Save A classic Indian favorite featuring tender chicken in a rich, creamy tomato sauce, paired with fragrant basmati rice pilaf. Perfect for a comforting meal full of flavor and spice.
I first served this...
Ingredients
- boneless, skinless chicken thighs: 600 g, cut into bite-sized pieces
- plain yogurt: 2 tbsp
- lemon juice: 2 tbsp
- ground cumin: 2 tsp
- garam masala: 2 tsp
- ground turmeric: 1 tsp
- chili powder: 1 tsp
- salt: 1 tsp
- butter: 2 tbsp
- vegetable oil: 1 tbsp
- large onion: 1, finely chopped
- garlic cloves: 3, minced
- fresh ginger: 1 tbsp, grated
- crushed tomatoes: 400 g (1 can)
- heavy cream: 150 ml
- tomato paste: 1 tbsp
- sugar: 1 tbsp
- fresh cilantro: 2 tbsp, chopped (for garnish)
- basmati rice: 1 ½ cups, rinsed
- butter or ghee: 2 tbsp
- small onion: 1, finely chopped
- garlic cloves: 2, minced
- bay leaf: 1
- whole cloves: 3
- green cardamom pods: 4, lightly crushed
- water or chicken broth: 2 ½ cups
- salt: 1 tsp
Instructions
- Prepare the Chicken:
- In a bowl, combine yogurt, lemon juice, cumin, garam masala, turmeric, chili powder, and salt.

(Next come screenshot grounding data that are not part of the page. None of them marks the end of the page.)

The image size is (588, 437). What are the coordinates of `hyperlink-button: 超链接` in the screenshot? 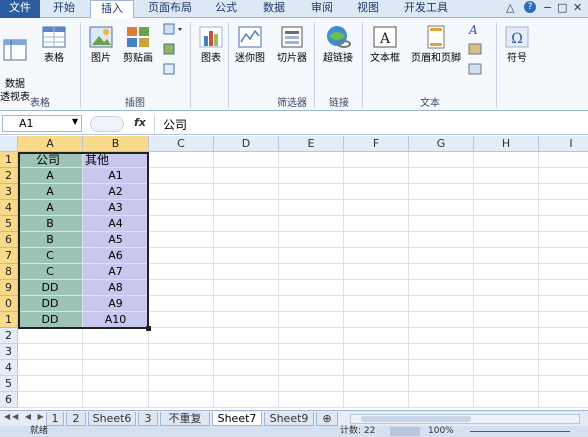 It's located at (338, 44).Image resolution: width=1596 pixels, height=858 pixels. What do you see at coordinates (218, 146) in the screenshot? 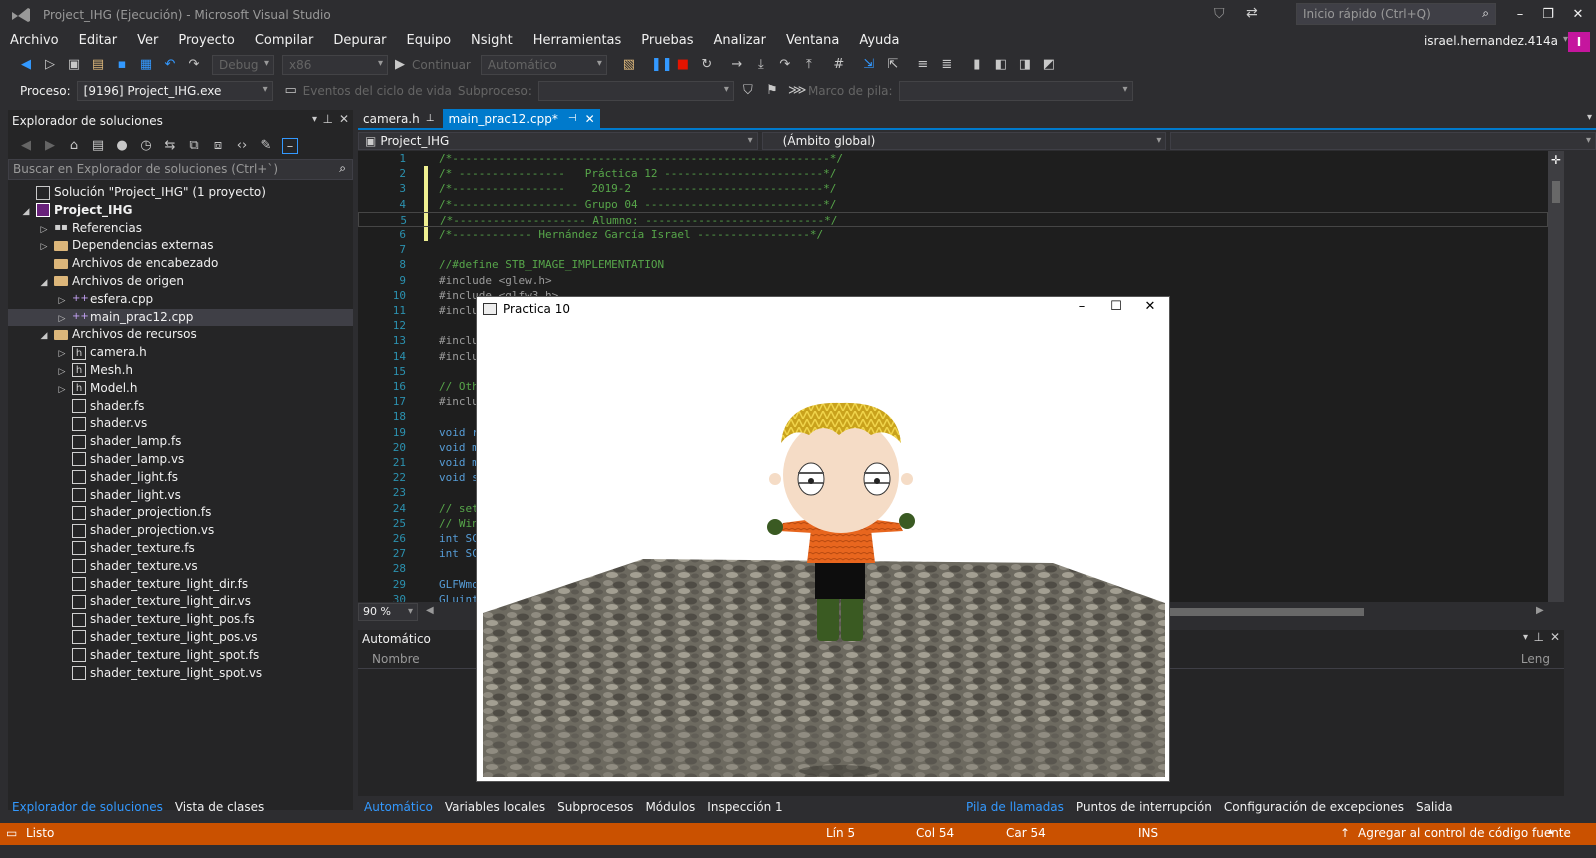
I see `show-all-files-icon: ⧈` at bounding box center [218, 146].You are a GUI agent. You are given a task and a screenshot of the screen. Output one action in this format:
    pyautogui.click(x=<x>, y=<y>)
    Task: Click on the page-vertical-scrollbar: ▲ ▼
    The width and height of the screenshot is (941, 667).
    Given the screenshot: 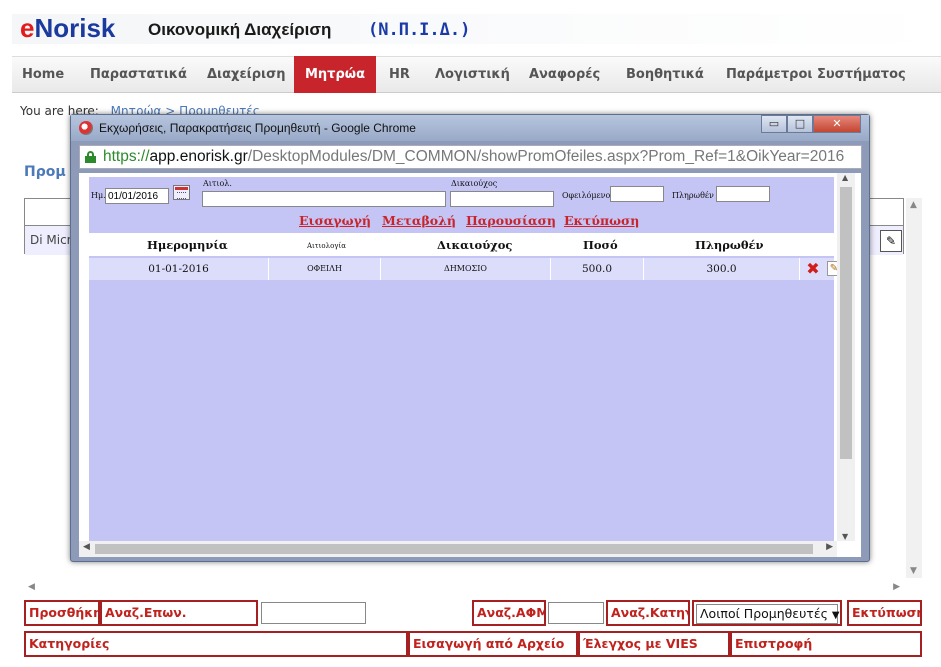 What is the action you would take?
    pyautogui.click(x=914, y=388)
     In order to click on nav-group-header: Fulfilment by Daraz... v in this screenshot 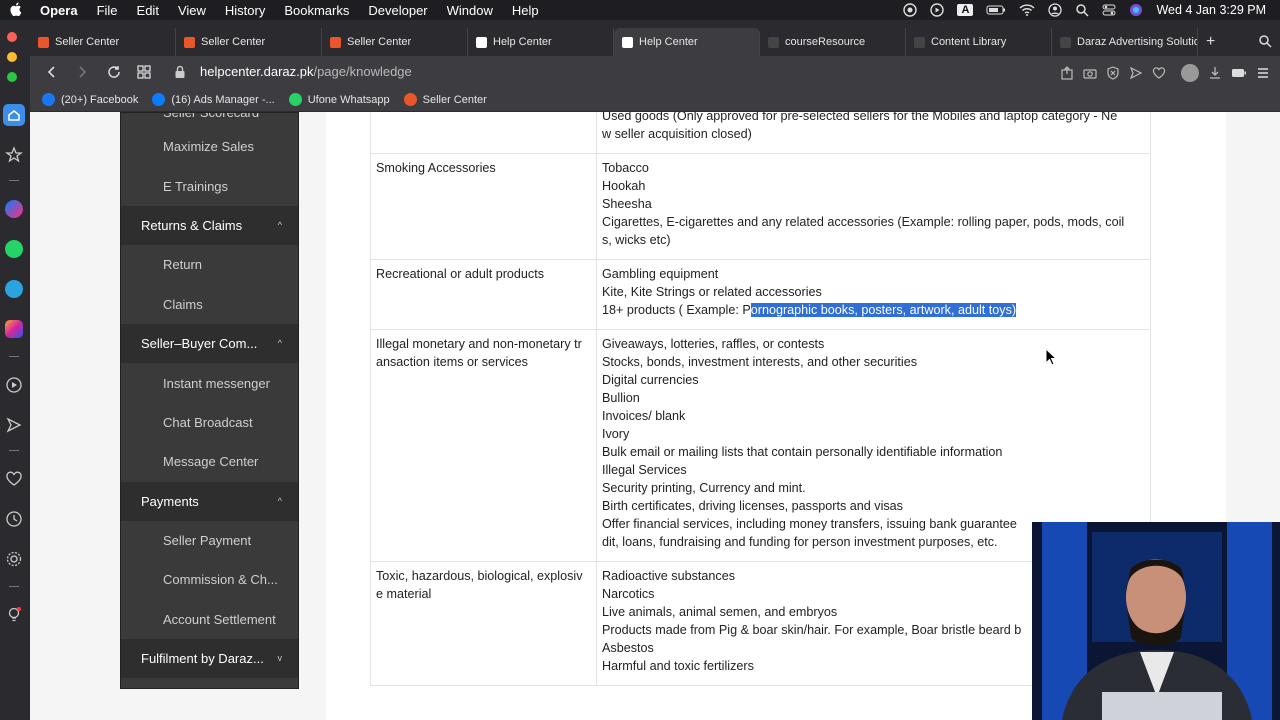, I will do `click(210, 659)`.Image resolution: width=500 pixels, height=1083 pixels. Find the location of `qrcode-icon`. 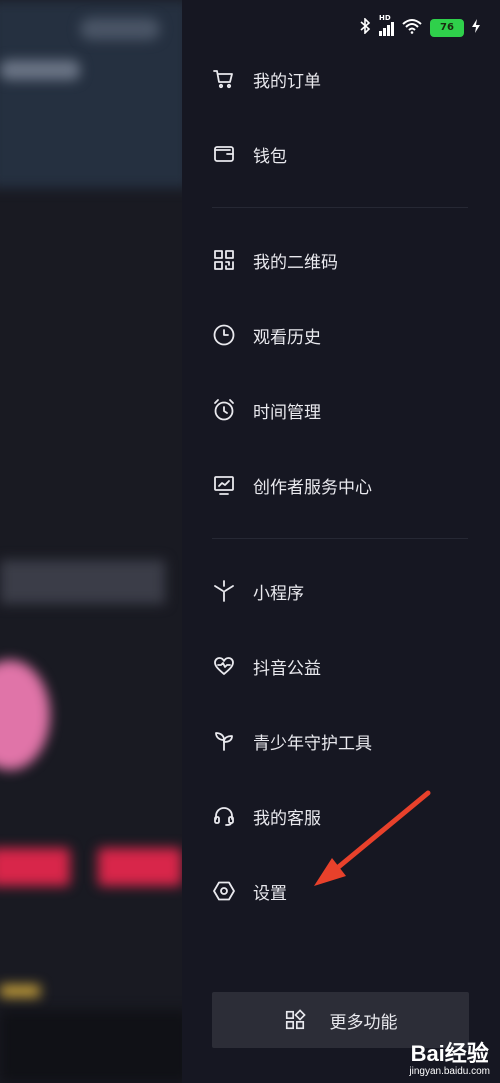

qrcode-icon is located at coordinates (224, 260).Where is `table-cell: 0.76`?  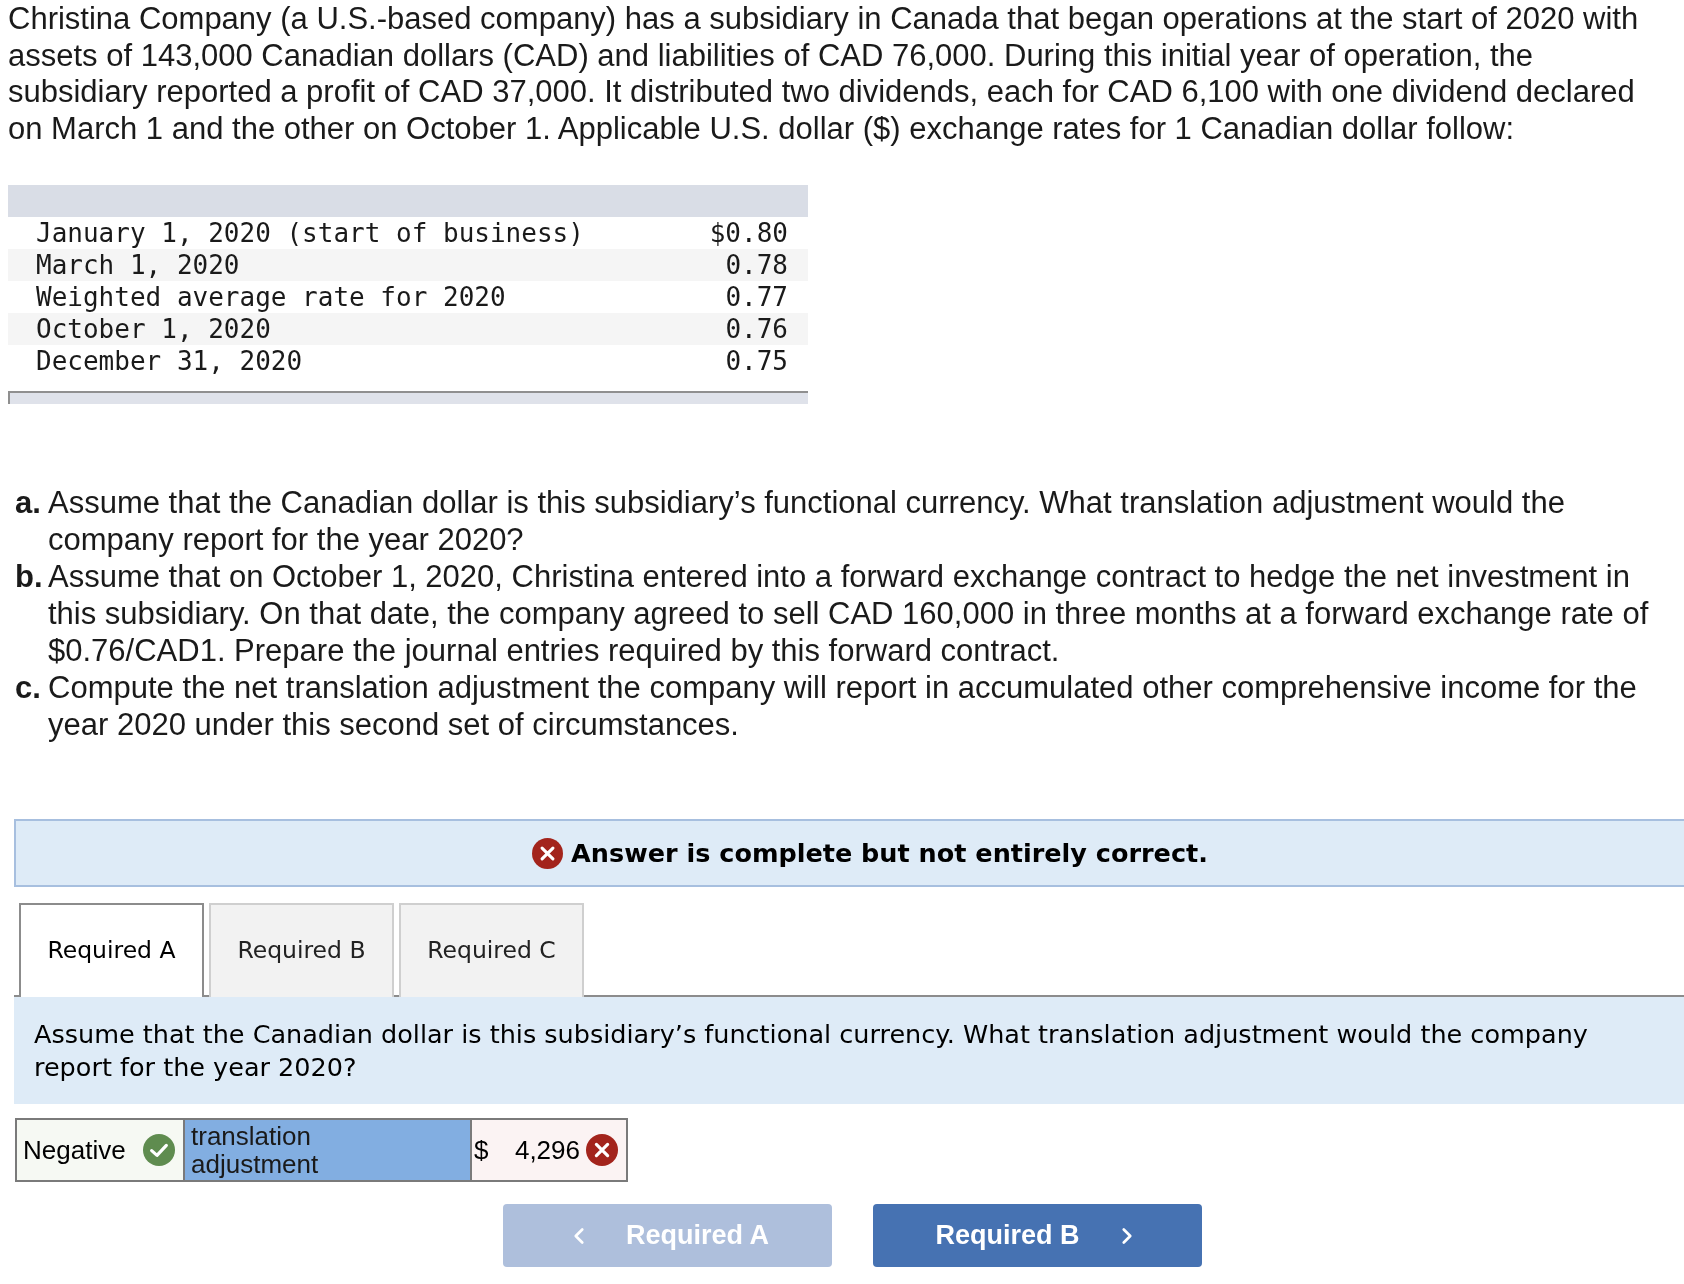
table-cell: 0.76 is located at coordinates (756, 329).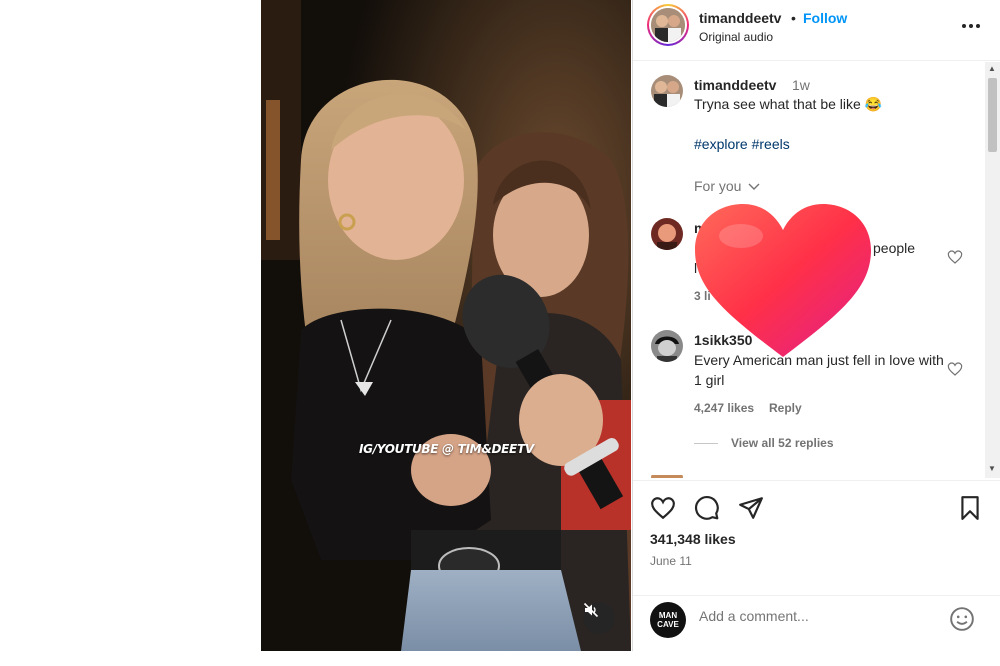 The height and width of the screenshot is (666, 1000). I want to click on replies-divider, so click(706, 444). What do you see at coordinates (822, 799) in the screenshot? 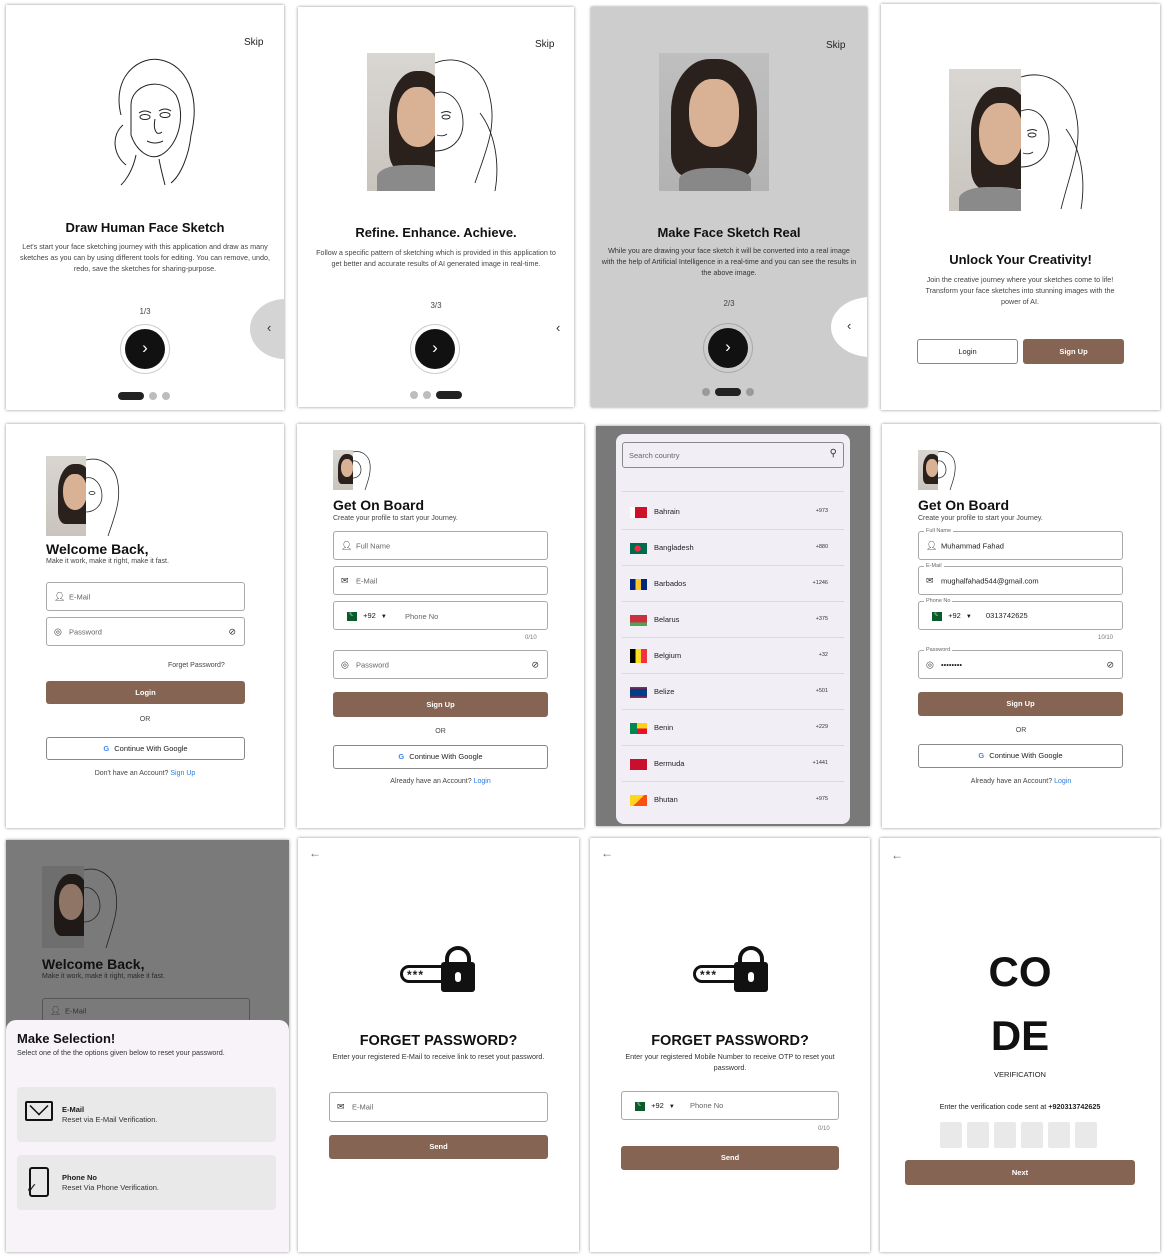
I see `country-code: +975` at bounding box center [822, 799].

Add chicken, mix well, and marinate for at least 20 minutes (or up to overnight in the refrigerator).
- Sauté Aromatics:
- Heat butter and oil in a large skillet over medium heat. Add onions and sauté until golden, about 5 minutes.
- Build the Sauce:
- Add garlic and ginger, cook for 1 minute. Stir in crushed tomatoes, tomato paste, and sugar. Simmer for 10 minutes, stirring occasionally.
- Cook the Chicken:
- Add marinated chicken (with marinade) to the sauce. Cook for 10 minutes, stirring occasionally, until chicken is cooked through.
- Finish the Curry:
- Stir in heavy cream and simmer for another 5 minutes. Adjust salt to taste. Garnish with chopped cilantro.
- Prepare Rice Pilaf Base:
- For the rice pilaf, melt butter in a saucepan over medium heat. Add onion, cook until soft, about 3 minutes. Add garlic, bay leaf, cloves, and cardamom, sauté for 1 minute.
- Cook the Rice:
- Add rinsed rice, stir to coat with butter and spices. Add water (or broth) and salt. Bring to a boil, then reduce heat to low, cover, and simmer for 15 minutes.
- Rest and Fluff Rice:
- Remove from heat and let stand, covered, for 5 minutes. Fluff with a fork before serving.
- Serve:
- Serve butter chicken hot with rice pilaf on the side.
Save This meal brings joy to my family dinners.
Required Tools
- Large skillet
- Medium saucepan with lid
- Knife and cutting board
- Mixing bowls
- Wooden spoon
Allergen Information
- Contains dairy (butter, cream, yogurt).
- Rice pilaf may contain traces of gluten if using broth—use certified gluten-free broth if needed.
- May contain nuts in some garam masala blends; check labels if allergic.
Nutritional Information (per serving)
- Calories: 610
- Total Fat: 27 g
- Carbohydrates: 58 g
- Protein: 35 g
Save Enjoy this flavorful Butter Chicken & Rice Pilaf as a comforting and satisfying meal. It's a delightful way to bring the taste of India to your table.
Recipe FAQ
- → What cut of chicken works best?
Boneless, skinless thighs are preferred for juiciness, but breast meat can be substituted for a leaner option.
- → Can I prepare the chicken ahead of time?
Yes, marinate the chicken overnight to enhance flavors and streamline preparation for serving later.
- → Is the rice pilaf gluten-free?
It is gluten-free if prepared with certified gluten-free broth; otherwise, check ingredient labels before serving.
- → What can I use instead of heavy cream?
Half-and-half or coconut milk offers a lighter alternative while maintaining the dish's creamy texture.
- → Which spices are essential for authentic flavor?
Garam masala, cumin, turmeric, and cardamom give both the chicken and rice their distinctive Indian richness.
- → How do I make the pilaf extra fragrant?
Use whole spices like bay leaf, cloves, and cardamom pods for the classic aromatic profile in basmati rice pilaf.